Blockchain securing distribution chains
Regarding drug distribution chains, the network where medication gets from pharmaceutical companies through distributors, hospitals, and pharmacies to the patient, the most important challenge is ensuring the safety and security of the products themselves. The issue of counterfeit medicines, as the dark side of networked markets and globalization, has become increasingly pressing, both in terms of the economic cost of this global black market and the risk to human life that comes from taking counterfeit drugs. In many developing countries in Asia, Africa, and South America, counterfeit drugs comprise between 10 percent and 30 percent of the total medicines on sale. That should definitely be changed, and the technology to help is the same that secures crypto-currencies at the moment: blockchain.
The technology offers security through transparency. It might work as follows: barcode-tagged drugs could be scanned and entered into secure digital blocks whenever they change hands. This ongoing real-time record could be viewed anytime by authorized parties and even patients at the far end of the supply chain. This would make it much more difficult for criminal networks to sell their counterfeit drugs on the market.
However, the advantages of blockchain for pharma do not stop there.

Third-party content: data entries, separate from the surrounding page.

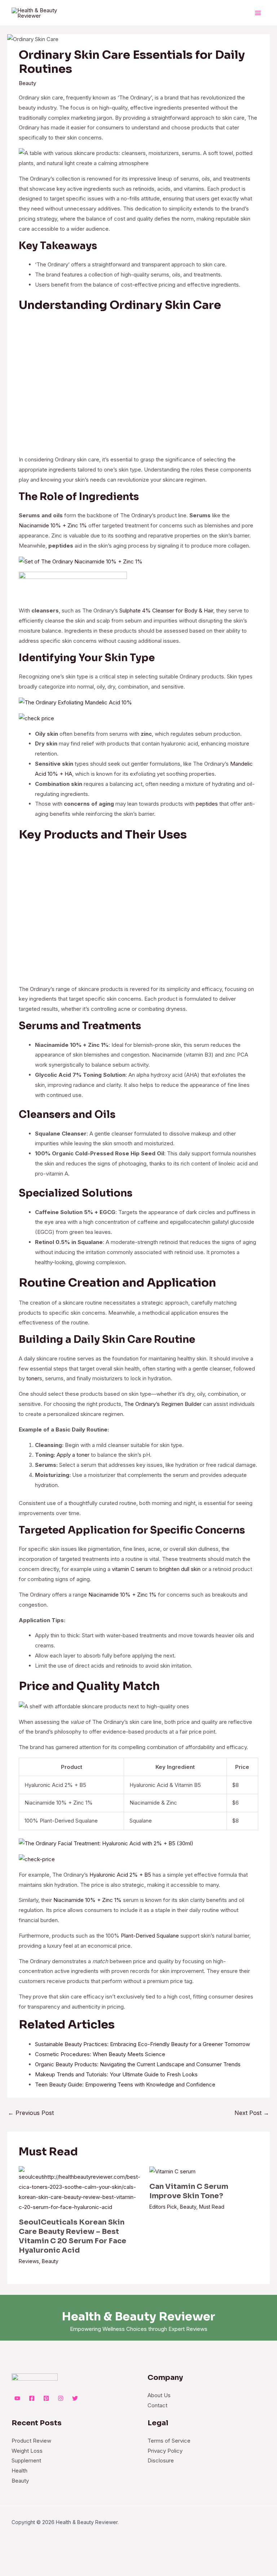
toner (32, 1378)
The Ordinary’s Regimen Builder (163, 1403)
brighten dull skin (180, 1569)
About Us (159, 2395)
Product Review (31, 2440)
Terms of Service (169, 2440)
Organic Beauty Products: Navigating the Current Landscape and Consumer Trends (138, 2064)
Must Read (211, 2207)
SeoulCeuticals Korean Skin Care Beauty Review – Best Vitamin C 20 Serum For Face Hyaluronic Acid (72, 2236)
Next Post (251, 2112)
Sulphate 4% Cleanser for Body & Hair (166, 610)
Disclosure (161, 2460)
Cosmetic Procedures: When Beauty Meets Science (100, 2054)
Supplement (26, 2460)
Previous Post (31, 2112)
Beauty (27, 83)
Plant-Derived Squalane (150, 1935)
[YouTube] (17, 2398)
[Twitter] (75, 2398)
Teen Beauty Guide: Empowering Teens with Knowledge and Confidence (125, 2084)
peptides (207, 803)
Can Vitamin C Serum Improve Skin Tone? (188, 2191)
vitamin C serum (131, 1569)
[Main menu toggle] (258, 13)
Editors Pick (163, 2207)
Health (19, 2470)
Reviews (29, 2261)
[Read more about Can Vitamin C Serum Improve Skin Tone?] (172, 2171)
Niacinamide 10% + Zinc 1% (53, 525)
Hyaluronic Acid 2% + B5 (120, 1874)
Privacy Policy (165, 2450)
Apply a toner (73, 1454)
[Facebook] (32, 2398)
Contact (157, 2405)
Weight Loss (27, 2450)
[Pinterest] (46, 2398)
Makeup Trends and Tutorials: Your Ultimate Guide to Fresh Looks (116, 2074)
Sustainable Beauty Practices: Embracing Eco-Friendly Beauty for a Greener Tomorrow (142, 2044)
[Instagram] (60, 2398)
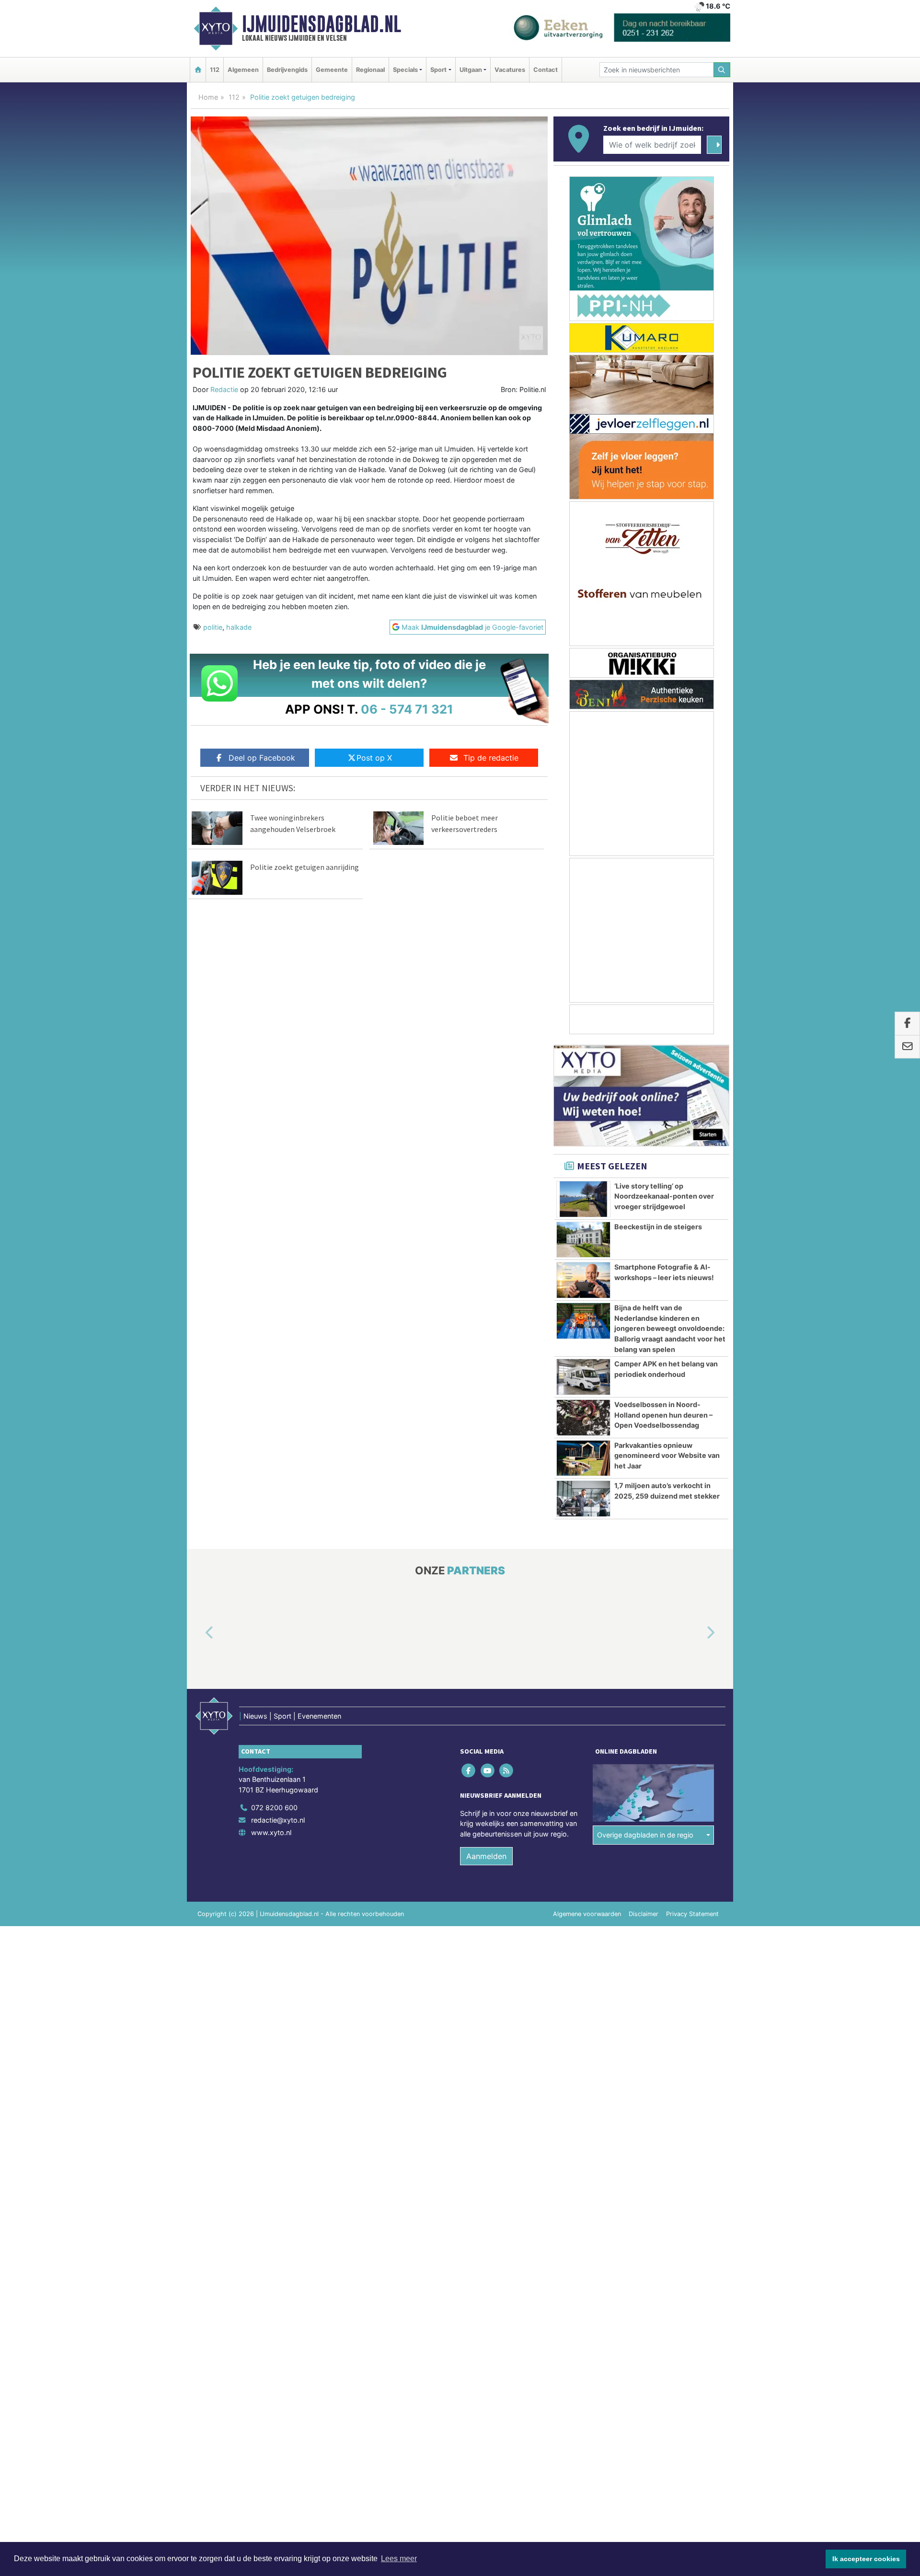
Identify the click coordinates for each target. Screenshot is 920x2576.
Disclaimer (643, 1914)
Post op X (374, 757)
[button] (198, 1633)
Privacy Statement (692, 1914)
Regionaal (370, 69)
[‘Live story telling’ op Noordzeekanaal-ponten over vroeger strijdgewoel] (583, 1199)
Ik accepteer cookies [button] (866, 2559)
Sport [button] (438, 69)
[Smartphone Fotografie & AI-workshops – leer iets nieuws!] (583, 1280)
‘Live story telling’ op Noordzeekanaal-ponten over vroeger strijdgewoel (664, 1196)
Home (208, 97)
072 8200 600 (274, 1807)
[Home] (198, 70)
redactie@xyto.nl (278, 1820)
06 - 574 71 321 (407, 709)
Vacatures (509, 69)
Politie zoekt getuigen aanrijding (304, 867)
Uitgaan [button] (471, 69)
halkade (239, 627)
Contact (545, 69)
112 (214, 69)
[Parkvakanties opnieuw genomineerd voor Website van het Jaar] (583, 1458)
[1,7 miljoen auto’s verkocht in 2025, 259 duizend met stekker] (583, 1498)
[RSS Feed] (506, 1770)
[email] (907, 1046)
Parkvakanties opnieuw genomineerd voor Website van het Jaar (667, 1455)
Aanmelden (486, 1856)
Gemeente (332, 69)
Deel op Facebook (262, 757)
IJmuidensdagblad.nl (321, 24)
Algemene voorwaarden (587, 1914)
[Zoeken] (722, 69)
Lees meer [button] (399, 2558)
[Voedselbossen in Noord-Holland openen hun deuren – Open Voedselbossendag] (583, 1417)
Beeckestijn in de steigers (658, 1227)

Drug developers running clinical trials might be able to share clinical data and medical samples more securely and simply, while in healthcare, vaccine registries could be more easily set up and relied upon. And while blockchain underpins the digital currencies demanded in ransomware attacks, the technology could also play a role in securing sensitive industry data from malicious attack.
Overall, pharma should embrace digital health technologies or small companies coming from a garage might beat them at speed, patient centricity, and cost (the triad of success in the digital age).